Nothing but the lines from the one with "The width and" through the final line of the entries should appear in the answer, copied exactly and without pictures.

◆ Data provided:

----

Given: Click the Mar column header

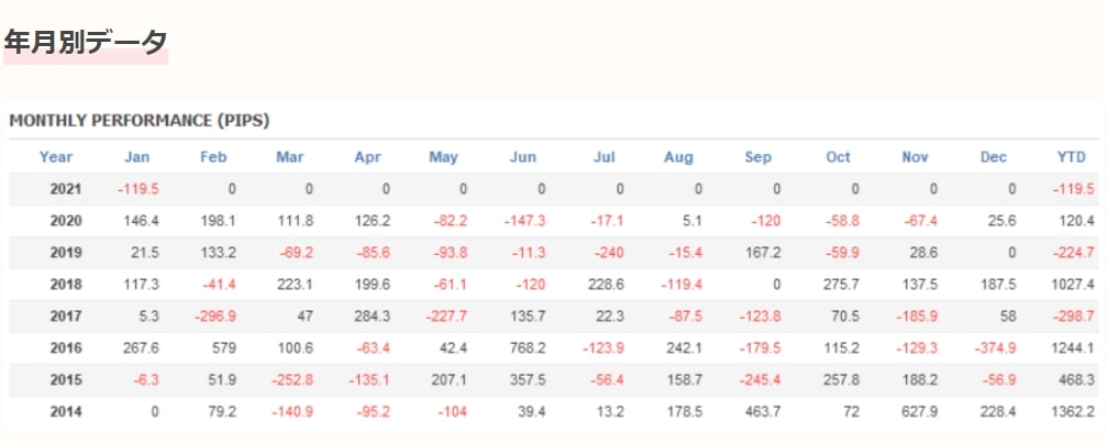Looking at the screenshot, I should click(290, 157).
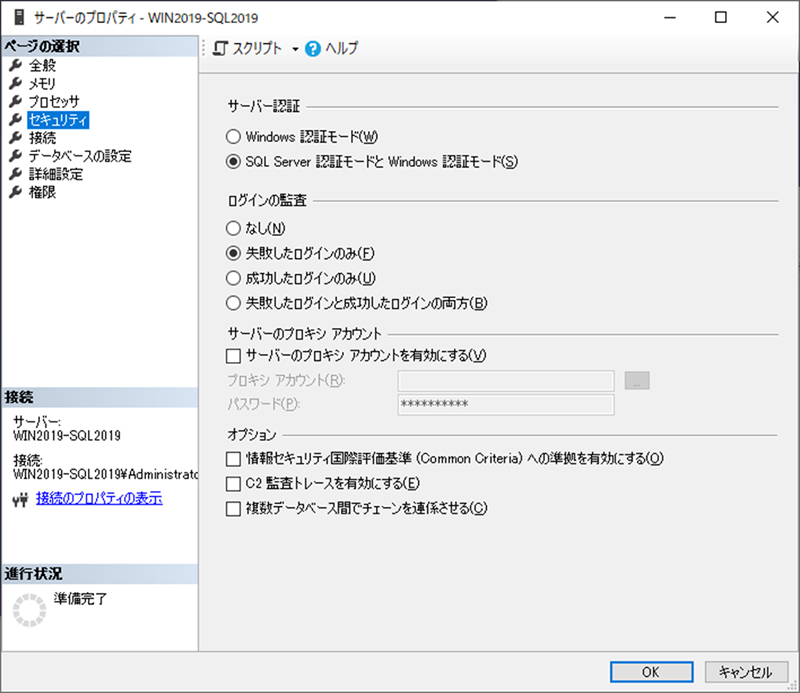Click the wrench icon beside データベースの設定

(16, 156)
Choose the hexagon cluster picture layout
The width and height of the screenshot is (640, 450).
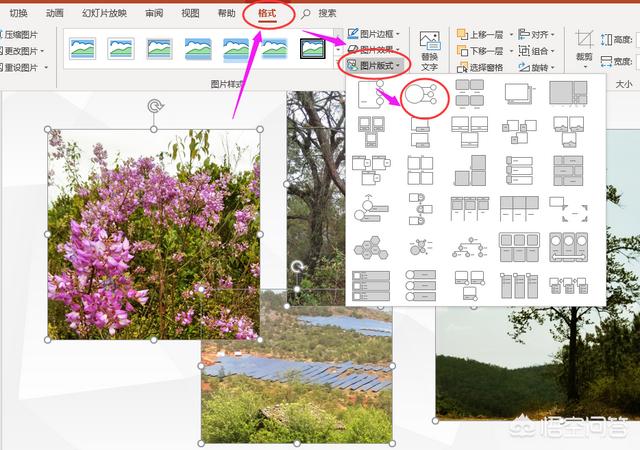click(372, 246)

----

◆ Your solution:
The width and height of the screenshot is (640, 450).
click(372, 246)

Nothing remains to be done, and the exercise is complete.